▶ [DATASET EXTRACT]
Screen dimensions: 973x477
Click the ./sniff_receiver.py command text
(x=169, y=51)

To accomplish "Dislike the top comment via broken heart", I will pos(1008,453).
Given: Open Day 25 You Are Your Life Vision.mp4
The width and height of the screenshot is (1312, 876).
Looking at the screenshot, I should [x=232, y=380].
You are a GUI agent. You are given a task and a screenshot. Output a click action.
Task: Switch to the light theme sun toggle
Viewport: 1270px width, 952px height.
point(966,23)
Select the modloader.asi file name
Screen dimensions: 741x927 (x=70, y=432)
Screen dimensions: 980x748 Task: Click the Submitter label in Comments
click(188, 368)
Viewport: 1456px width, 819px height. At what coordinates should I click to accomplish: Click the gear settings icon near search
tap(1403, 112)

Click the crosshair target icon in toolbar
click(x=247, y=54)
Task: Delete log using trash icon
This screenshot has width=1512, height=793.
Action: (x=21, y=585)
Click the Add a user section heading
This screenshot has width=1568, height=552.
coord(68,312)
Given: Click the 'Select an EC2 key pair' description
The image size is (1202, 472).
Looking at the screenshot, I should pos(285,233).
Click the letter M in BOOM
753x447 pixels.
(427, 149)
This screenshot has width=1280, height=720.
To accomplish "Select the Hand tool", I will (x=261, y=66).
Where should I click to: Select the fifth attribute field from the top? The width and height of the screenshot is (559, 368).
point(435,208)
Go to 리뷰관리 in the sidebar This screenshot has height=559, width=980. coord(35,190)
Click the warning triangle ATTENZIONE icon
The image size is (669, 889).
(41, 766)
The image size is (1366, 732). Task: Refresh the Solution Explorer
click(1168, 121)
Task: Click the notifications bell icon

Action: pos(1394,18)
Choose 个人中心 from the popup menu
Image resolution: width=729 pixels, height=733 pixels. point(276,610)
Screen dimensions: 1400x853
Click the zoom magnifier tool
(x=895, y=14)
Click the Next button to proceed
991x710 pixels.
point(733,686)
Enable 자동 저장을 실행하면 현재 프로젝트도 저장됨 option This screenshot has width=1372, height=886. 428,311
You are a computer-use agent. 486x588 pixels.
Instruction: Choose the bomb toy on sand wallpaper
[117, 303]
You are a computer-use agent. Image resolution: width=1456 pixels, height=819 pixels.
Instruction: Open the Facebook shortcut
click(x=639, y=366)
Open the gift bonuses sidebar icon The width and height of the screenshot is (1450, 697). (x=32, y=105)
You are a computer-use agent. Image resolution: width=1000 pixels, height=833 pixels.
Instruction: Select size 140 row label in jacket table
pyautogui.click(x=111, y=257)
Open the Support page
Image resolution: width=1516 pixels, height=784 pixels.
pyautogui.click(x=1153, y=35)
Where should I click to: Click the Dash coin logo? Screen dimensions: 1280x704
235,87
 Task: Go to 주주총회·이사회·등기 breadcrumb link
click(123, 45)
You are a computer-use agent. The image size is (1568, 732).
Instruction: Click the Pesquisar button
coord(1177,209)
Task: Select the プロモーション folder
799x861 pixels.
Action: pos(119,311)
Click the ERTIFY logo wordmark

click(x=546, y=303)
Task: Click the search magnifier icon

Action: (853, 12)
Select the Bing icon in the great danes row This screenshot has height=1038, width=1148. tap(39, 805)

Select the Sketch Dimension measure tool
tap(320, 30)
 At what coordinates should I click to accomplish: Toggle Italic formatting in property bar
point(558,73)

▶ [REQUIRED TASK] Please format the lines above as a numbered list, omitting the blank ones.

▶ [TASK SOLUTION]
1. Screen dimensions: 973x477
2. Click the ./sniff_receiver.py command text
3. (x=169, y=51)
4. To accomplish "Dislike the top comment via broken heart", I will pos(1008,453).
5. Given: Open Day 25 You Are Your Life Vision.mp4
6. The width and height of the screenshot is (1312, 876).
7. Looking at the screenshot, I should [x=232, y=380].
8. You are a GUI agent. You are given a task and a screenshot. Output a click action.
9. Task: Switch to the light theme sun toggle
10. Viewport: 1270px width, 952px height.
11. point(966,23)
12. Select the modloader.asi file name
13. Screen dimensions: 741x927 (x=70, y=432)
14. Screen dimensions: 980x748 Task: Click the Submitter label in Comments
15. click(188, 368)
16. Viewport: 1456px width, 819px height. At what coordinates should I click to accomplish: Click the gear settings icon near search
17. tap(1403, 112)
18. Click the crosshair target icon in toolbar
19. click(x=247, y=54)
20. Task: Delete log using trash icon
21. This screenshot has width=1512, height=793.
22. Action: (x=21, y=585)
23. Click the Add a user section heading
24. This screenshot has width=1568, height=552.
25. coord(68,312)
26. Given: Click the 'Select an EC2 key pair' description
27. The image size is (1202, 472).
28. Looking at the screenshot, I should pos(285,233).
29. Click the letter M in BOOM
30. 753x447 pixels.
31. (427, 149)
32. This screenshot has width=1280, height=720.
33. To accomplish "Select the Hand tool", I will (x=261, y=66).
34. Where should I click to: Select the fifth attribute field from the top? The width and height of the screenshot is (559, 368).
35. point(435,208)
36. Go to 리뷰관리 in the sidebar This screenshot has height=559, width=980. coord(35,190)
37. Click the warning triangle ATTENZIONE icon
38. The image size is (669, 889).
39. (41, 766)
40. The image size is (1366, 732). Task: Refresh the Solution Explorer
41. click(1168, 121)
42. Task: Click the notifications bell icon
43. Action: pos(1394,18)
44. Choose 个人中心 from the popup menu
45. Image resolution: width=729 pixels, height=733 pixels. point(276,610)
46. Screen dimensions: 1400x853
47. Click the zoom magnifier tool
48. (x=895, y=14)
49. Click the Next button to proceed
50. 991x710 pixels.
51. point(733,686)
52. Enable 자동 저장을 실행하면 현재 프로젝트도 저장됨 option This screenshot has width=1372, height=886. 428,311
53. You are a computer-use agent. 486x588 pixels.
54. Instruction: Choose the bomb toy on sand wallpaper
55. [117, 303]
56. You are a computer-use agent. Image resolution: width=1456 pixels, height=819 pixels.
57. Instruction: Open the Facebook shortcut
58. click(x=639, y=366)
59. Open the gift bonuses sidebar icon The width and height of the screenshot is (1450, 697). (x=32, y=105)
60. You are a computer-use agent. Image resolution: width=1000 pixels, height=833 pixels.
61. Instruction: Select size 140 row label in jacket table
62. pyautogui.click(x=111, y=257)
63. Open the Support page
64. Image resolution: width=1516 pixels, height=784 pixels.
65. pyautogui.click(x=1153, y=35)
66. Where should I click to: Click the Dash coin logo? Screen dimensions: 1280x704
67. 235,87
68.  Task: Go to 주주총회·이사회·등기 breadcrumb link
69. click(123, 45)
70. You are a computer-use agent. The image size is (1568, 732).
71. Instruction: Click the Pesquisar button
72. coord(1177,209)
73. Task: Select the プロモーション folder
74. 799x861 pixels.
75. Action: pos(119,311)
76. Click the ERTIFY logo wordmark
77. click(x=546, y=303)
78. Task: Click the search magnifier icon
79. Action: (853, 12)
80. Select the Bing icon in the great danes row This screenshot has height=1038, width=1148. tap(39, 805)
81. Select the Sketch Dimension measure tool
82. tap(320, 30)
83.  At what coordinates should I click to accomplish: Toggle Italic formatting in property bar
84. point(558,73)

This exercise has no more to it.